The report, written by the Confederation of British Industry and Business Advisers KPMG, found Scotland lags behind on several categories including weaker investments and poorer exports. It warned business closures, job losses and uncertainty, as well as the cumulative impact of the COVID-19 pandemic, had served as a “critical reminder of the need to fix the fundamentals of Scotland’s underperforming economy.”
In a stark warning to the SNP, KMPG officials said Scotland had suffered from a “long struggle with sluggish productivity”.
They made clear that strengthening resilience and making the country truly competitive remained vital challenges “that must not be left to future generations to resolve.”
In addition, the report noted average internet speeds, access to full-fibre broadband and 4G mobile were also weaker.
The report comes at the same time as the latest Treasury figures revealed the UK spends more money on public services in Scotland than in England showing the benefits of Scotland remaining in the Union.
The Treasury’s country and regional analysis report (CRA) found spend per head on public services was £11,566 in Scotland, compared to a UK average of £9,895, a difference of £1,671.
Elsewhere, in Northern Ireland, the figure was £11,987, for Wales it was £10,929 while for England it stood at £9,604.
The report also revealed the Tories spend in Scotland increased by 10.6 percent over the past five years, while the overall UK percentage had grown 9 percent.
Scottish entrepreneur and philanthropist Robert Kilgour warned Scotland was better off in the Union claiming there was “no vision” for Scotland to leave the UK.
The Executive Chairman of Renaissance Care Group stressed Scotland needed a “realistic” economic plan if it was to leave the UK or it risked “further pain” especially after the Coronavirus pandemic.
He continued: “The truth is, there is no plan; no vision for how Scotland would be more prosperous and more conducive to business and growth in the economy if we left a union that has pumped £8.2billion into the Scottish economy to keep businesses and services running.

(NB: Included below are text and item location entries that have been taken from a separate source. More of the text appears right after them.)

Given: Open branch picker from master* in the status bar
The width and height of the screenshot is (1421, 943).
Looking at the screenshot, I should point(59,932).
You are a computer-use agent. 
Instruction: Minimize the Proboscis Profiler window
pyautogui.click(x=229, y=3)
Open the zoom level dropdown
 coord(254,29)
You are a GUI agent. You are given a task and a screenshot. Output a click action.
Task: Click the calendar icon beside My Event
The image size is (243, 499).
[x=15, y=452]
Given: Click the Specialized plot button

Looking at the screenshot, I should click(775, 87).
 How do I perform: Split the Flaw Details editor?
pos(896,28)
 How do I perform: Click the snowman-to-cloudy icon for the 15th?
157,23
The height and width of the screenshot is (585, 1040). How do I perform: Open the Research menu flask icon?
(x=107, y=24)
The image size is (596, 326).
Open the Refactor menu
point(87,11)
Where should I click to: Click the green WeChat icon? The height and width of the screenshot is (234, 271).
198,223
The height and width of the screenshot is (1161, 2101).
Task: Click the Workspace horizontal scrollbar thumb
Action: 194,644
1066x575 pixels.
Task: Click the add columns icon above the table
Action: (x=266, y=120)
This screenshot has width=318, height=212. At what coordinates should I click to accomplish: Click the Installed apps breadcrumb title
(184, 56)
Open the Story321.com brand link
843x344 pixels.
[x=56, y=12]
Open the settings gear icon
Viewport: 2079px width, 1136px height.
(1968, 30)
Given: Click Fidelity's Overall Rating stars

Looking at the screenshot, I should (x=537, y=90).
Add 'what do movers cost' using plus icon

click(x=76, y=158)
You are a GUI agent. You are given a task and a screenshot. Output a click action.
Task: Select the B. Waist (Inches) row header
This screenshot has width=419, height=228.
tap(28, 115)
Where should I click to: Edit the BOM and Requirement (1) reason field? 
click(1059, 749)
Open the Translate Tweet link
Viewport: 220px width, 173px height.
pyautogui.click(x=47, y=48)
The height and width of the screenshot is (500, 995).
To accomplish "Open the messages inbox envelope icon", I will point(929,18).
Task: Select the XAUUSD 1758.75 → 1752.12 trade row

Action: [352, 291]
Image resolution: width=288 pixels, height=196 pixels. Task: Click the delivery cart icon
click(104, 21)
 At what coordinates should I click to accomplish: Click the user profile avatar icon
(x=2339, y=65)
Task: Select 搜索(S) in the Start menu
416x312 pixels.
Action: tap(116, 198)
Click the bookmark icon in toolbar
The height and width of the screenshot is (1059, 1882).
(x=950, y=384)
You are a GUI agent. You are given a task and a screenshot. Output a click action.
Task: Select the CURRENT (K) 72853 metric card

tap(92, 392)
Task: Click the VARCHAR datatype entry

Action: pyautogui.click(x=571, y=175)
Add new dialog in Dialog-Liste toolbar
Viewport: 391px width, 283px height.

Mairi Spowage, Deputy Director of the Fraser of Allander Institute, said the roots of Scotland’s economic crisis were deeper, adding: “Long before the pandemic hit, the Scottish economy was locked in a persistent battle with fragile growth.
“The best way to address that issue, and ultimately unlock Scotland’s economic potential, is to utilise the broad range of fiscal and policy levers available to promote widespread productivity gains.”
Tracy Black, CBI Scotland director, said: “While the coronavirus crisis has undoubtedly thrown up new challenges for business, it has also shone a light on the fault lines lying beneath Scotland’s economic performance.
“We simply can’t afford to let this moment pass by without reflecting on the structural weaknesses holding Scotland back from realising its full economic potential.
“By addressing long-term productivity challenges, we can start to build a sustainable recovery from COVID-19 and also look ahead to the kind of economy we want for Scotland.”
Catherine Burnet, KPMG’s Scotland regional chairman, added: “While the country grapples with the COVID-19 pandemic, underlying challenges and complexities can often be pushed down the agenda.”
In response, a Scottish Government spokesman said: ‘We welcome this report and its recommendations, which are very much in line with our economic policy and consistent with the Scottish Government’s approach to economic development.
‘We will continue to work with businesses to help address the huge challenges they face – we are determined to emerge from this crisis in as strong a position as possible to rebuild quickly and sustainably.’